Physical, structural and optical characterizations of borate modified bismuth–silicate–tellurite glasses

Abstract Quaternary bismuthate glasses with compositions x B 2 O 3 –(80 −  x ) Bi 2 O 3 –15SiO 2 –5TeO 2 have been prepared by melt-quench technique. X-ray diffraction studies were performed to ascertain the amorphous nature of samples. The density, molar volume and crystalline volume decrease with increase in B 2 O 3 content whereas the glass transition temperature shows the reverse trend. The Raman and FTIR spectra of the studied glasses indicate that B 2 O 3 has been found to exist in the form of BO 3 trigonal and BO 4 tetrahedral structural units and vibrations corresponding to these structural units increase with increase in B 2 O 3 content. SiO 2 is present in the form of SiO 4 tetrahedral structural units and TeO 2 in the form of TeO 3 structural units.
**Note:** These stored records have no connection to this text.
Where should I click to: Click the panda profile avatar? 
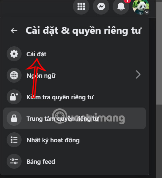tap(141, 7)
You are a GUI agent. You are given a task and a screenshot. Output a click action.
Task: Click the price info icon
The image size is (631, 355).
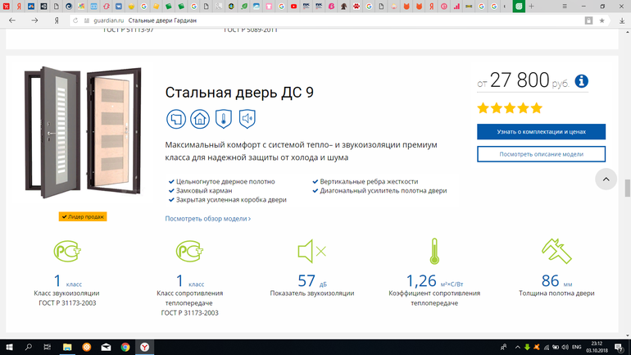[582, 81]
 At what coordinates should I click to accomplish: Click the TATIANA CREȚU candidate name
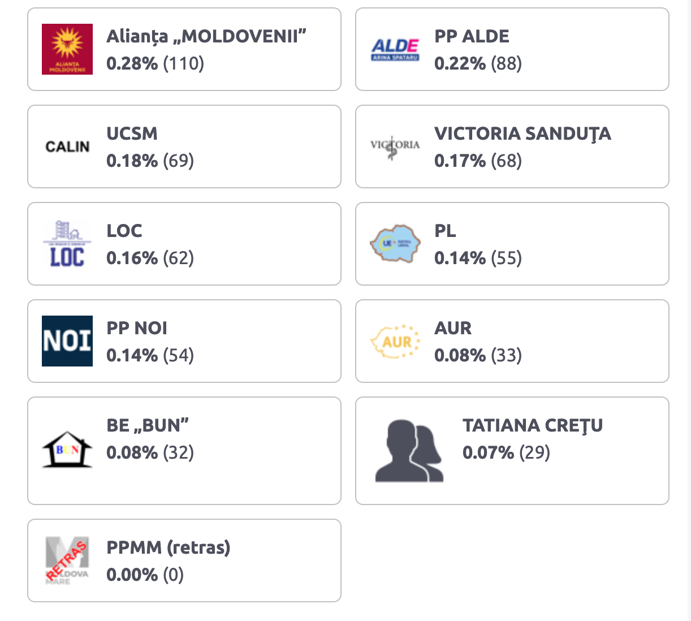(533, 426)
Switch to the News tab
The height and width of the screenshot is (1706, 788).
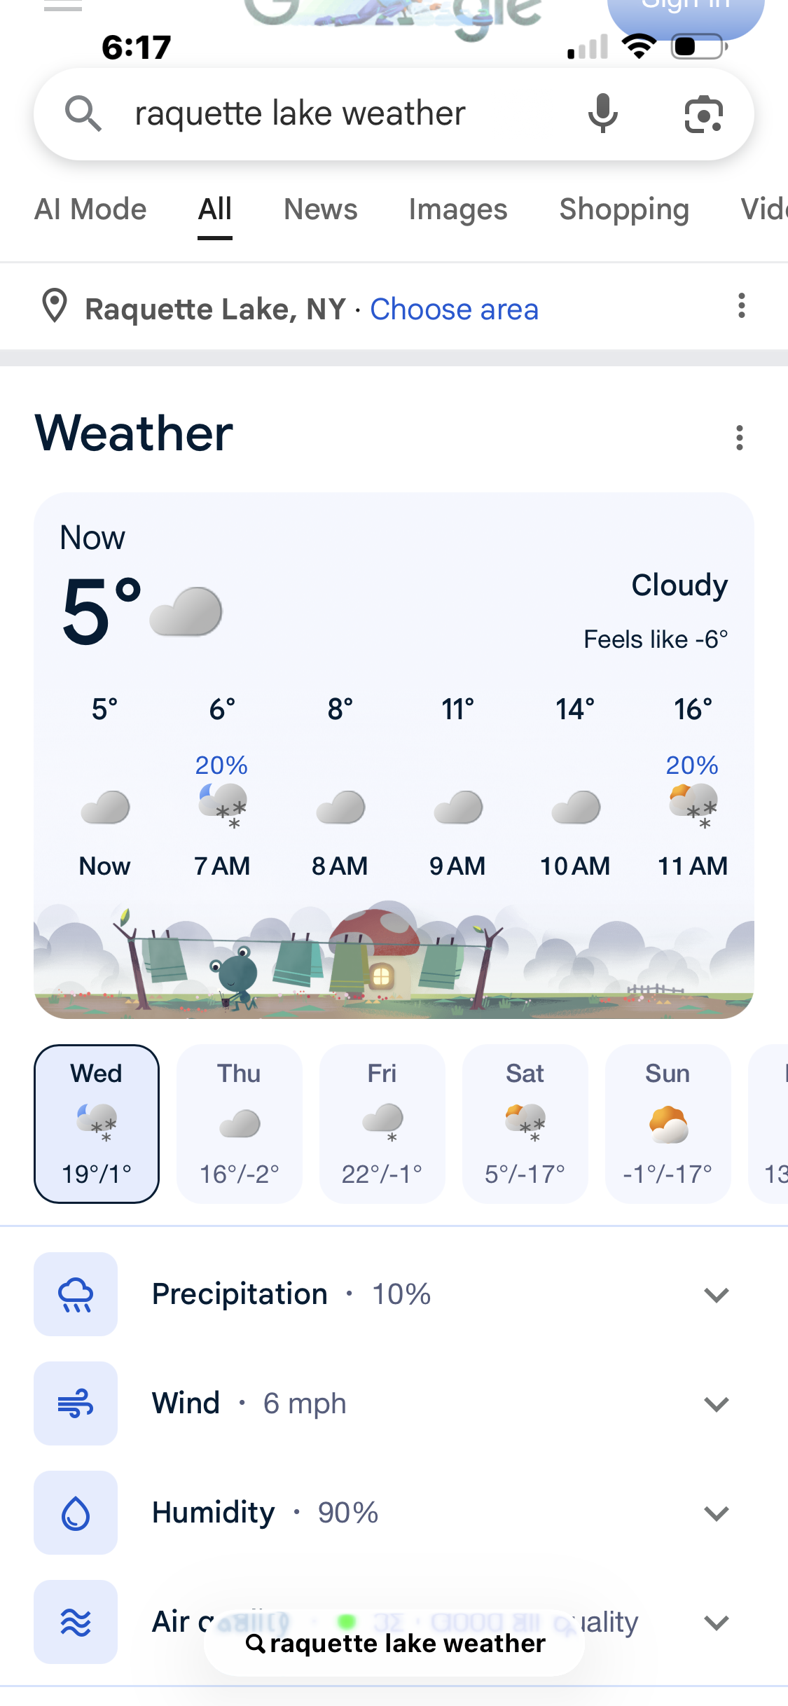click(321, 209)
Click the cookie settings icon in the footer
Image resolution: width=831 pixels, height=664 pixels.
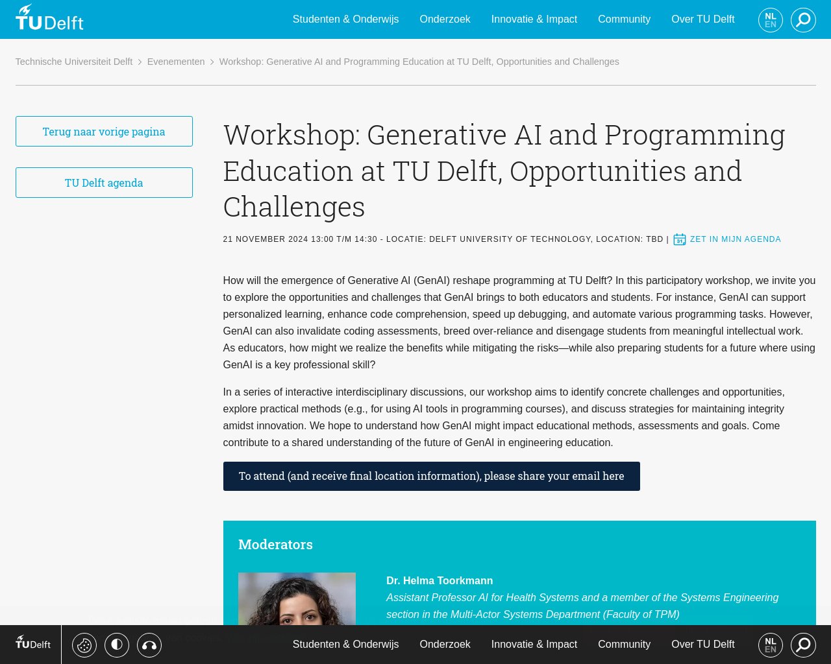point(84,645)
Bismuth plays the role of network modifier [BiO 6 octahedra] as well as network former [BiO 3 pyramids] for all the glass compositions. The optical band gap energy has been calculated from the fitting of both Mott and Davis’s model and Hydrogenic excitonic model with the experimentally observed absorption spectra. A good fitting of experimental data with HEM indicates the excitonic formation in the studies glass system. The values of optical band gap energy show nonlinear behavior due to the structural changes that take place in the present glass samples. The Urbach energy calculated using Urbach empirical formula for studied glass samples suggest the possibility of reduction in defect concentrations. The metallization criterion of the presently studied samples suggests that the prepared glasses may be potential candidates for nonlinear optical applications.